Le présent accord fera l’objet d’un dépôt dans les conditions prévues par les articles L2221-6 et D2231-2 à D2231-7 du Code du travail auprès de la Direction Régionale de l’Economie, de l’Emploi, du Travail et des Solidarités (DREETS) et du greffe du conseil de Prud’hommes dont dépend l’association.
En application des dispositions des articles R. 2262-1 et suivants du Code du travail, Le présent accord sera porté à la connaissance des salariés par le biais de l’intranet et sera disponible sur demande en version papier au service ressources humaines.
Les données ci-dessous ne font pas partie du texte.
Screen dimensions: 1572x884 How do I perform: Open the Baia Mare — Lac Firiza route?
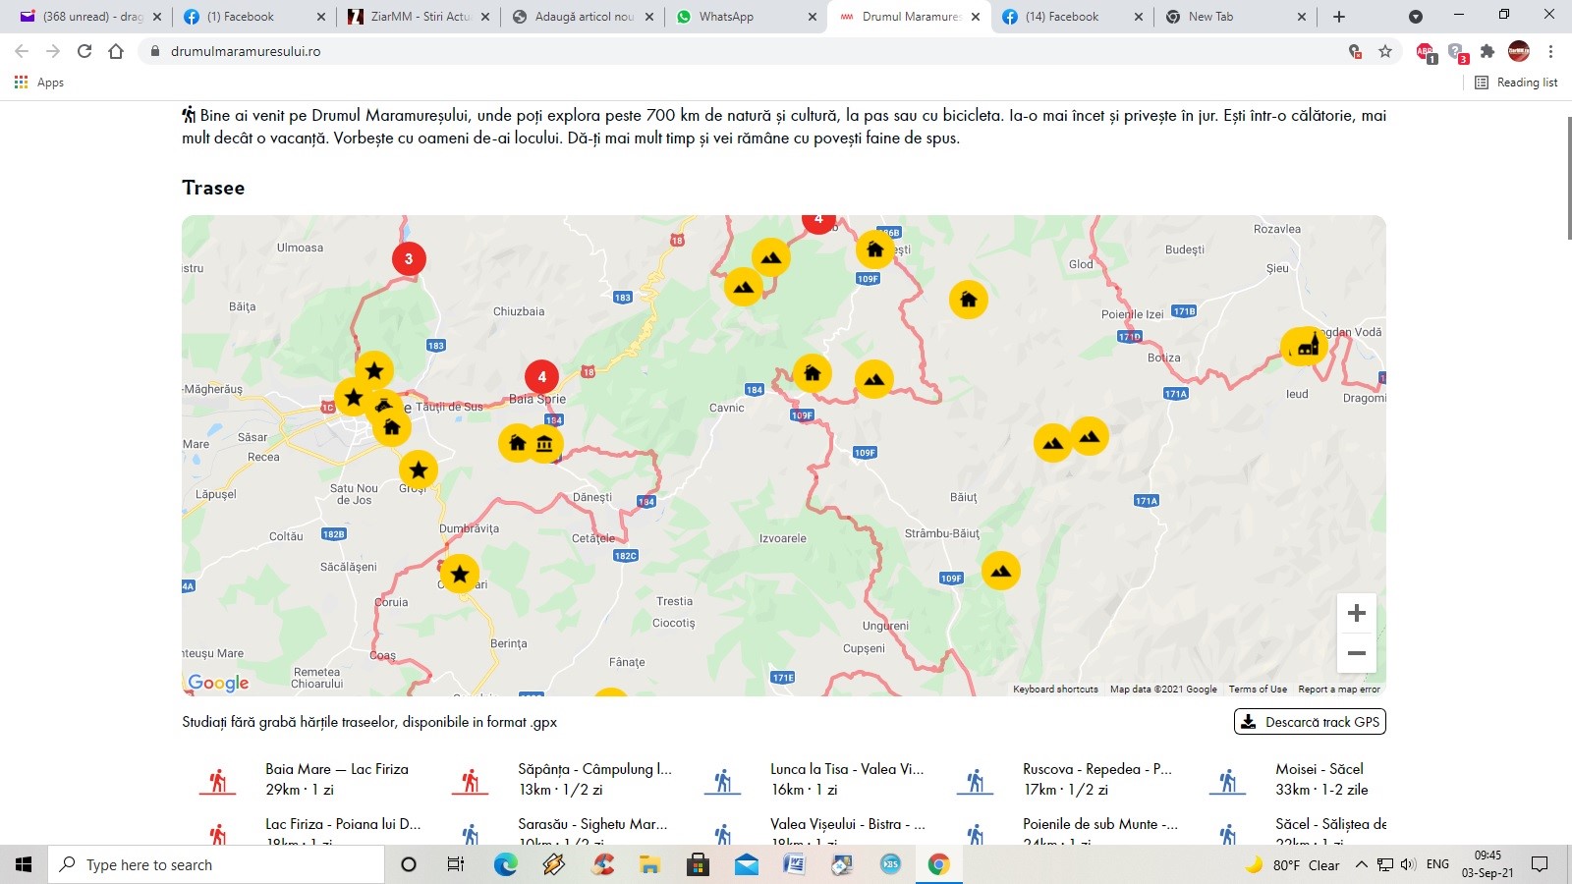(336, 769)
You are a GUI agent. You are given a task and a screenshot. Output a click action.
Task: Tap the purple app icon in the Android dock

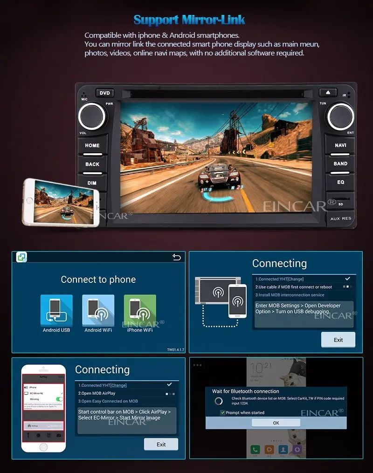click(297, 449)
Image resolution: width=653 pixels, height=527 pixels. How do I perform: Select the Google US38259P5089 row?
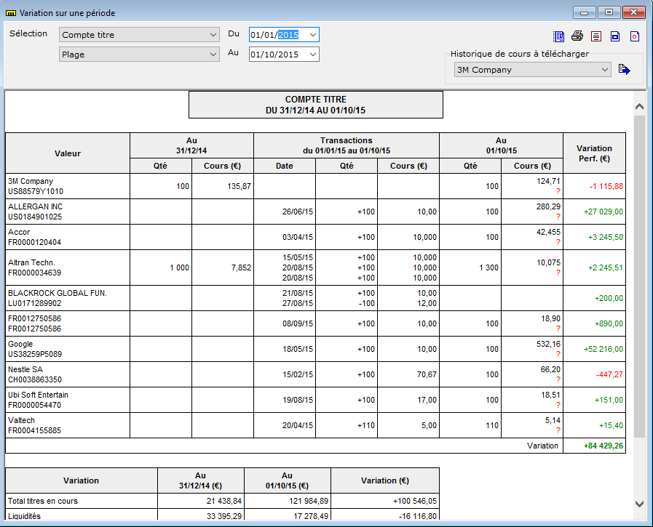pos(315,349)
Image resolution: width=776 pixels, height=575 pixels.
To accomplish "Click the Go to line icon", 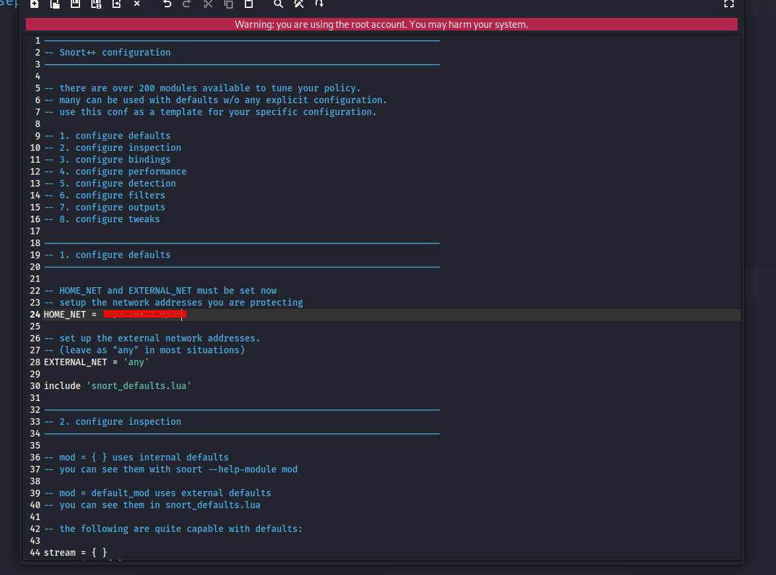I will click(x=320, y=4).
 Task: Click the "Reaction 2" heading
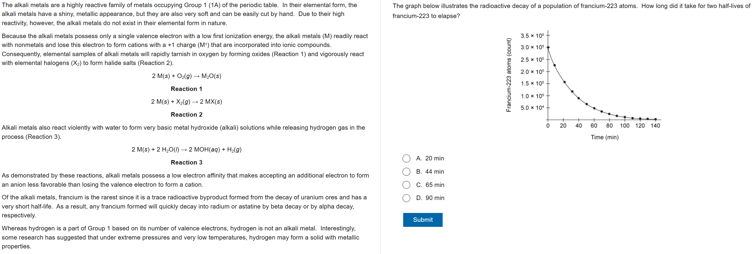(x=186, y=115)
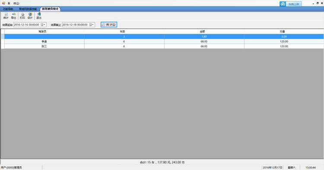Click the cloud upload icon at top right

point(283,4)
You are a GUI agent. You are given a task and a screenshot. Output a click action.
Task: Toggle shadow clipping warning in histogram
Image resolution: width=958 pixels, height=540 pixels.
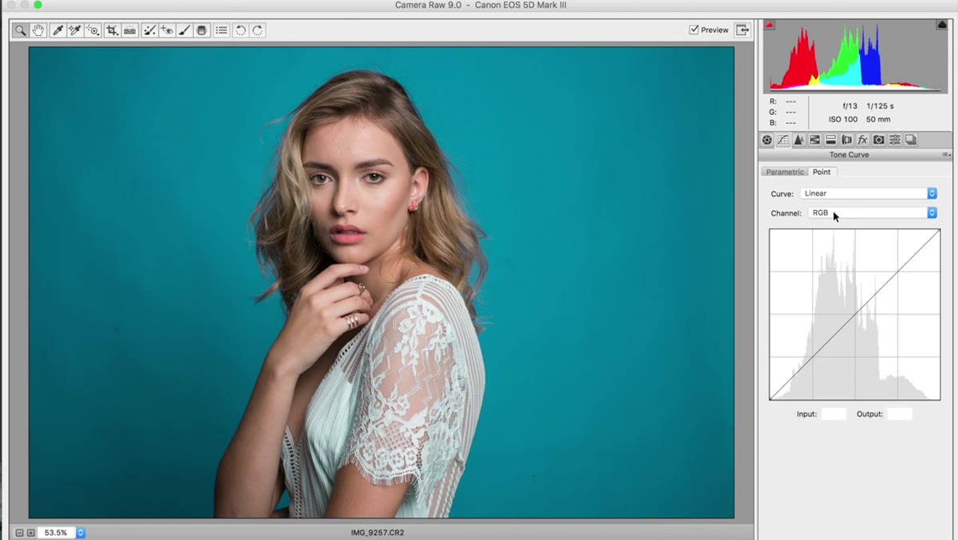(770, 26)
Fait à Nice, le 9 janvier 2025 En autant d’exemplaires que de parties signataires plus les exemplaires destinés au dépôt légal
Les signataires de l’accord
D’une part,D’autre part,
Le Délégués Syndicaux,La Directrice Générale,
Accord relatif à la mise en place du télétravail Annexe 1 : liste des métiers éligibles par filière
Filière administrative :
Tous les métiers administratifs à l’exception des membres du CODIR et de l’Assistant de direction (sauf à titre exceptionnel dans le cadre défini à l’article 3 pour le télétravail occasionnel).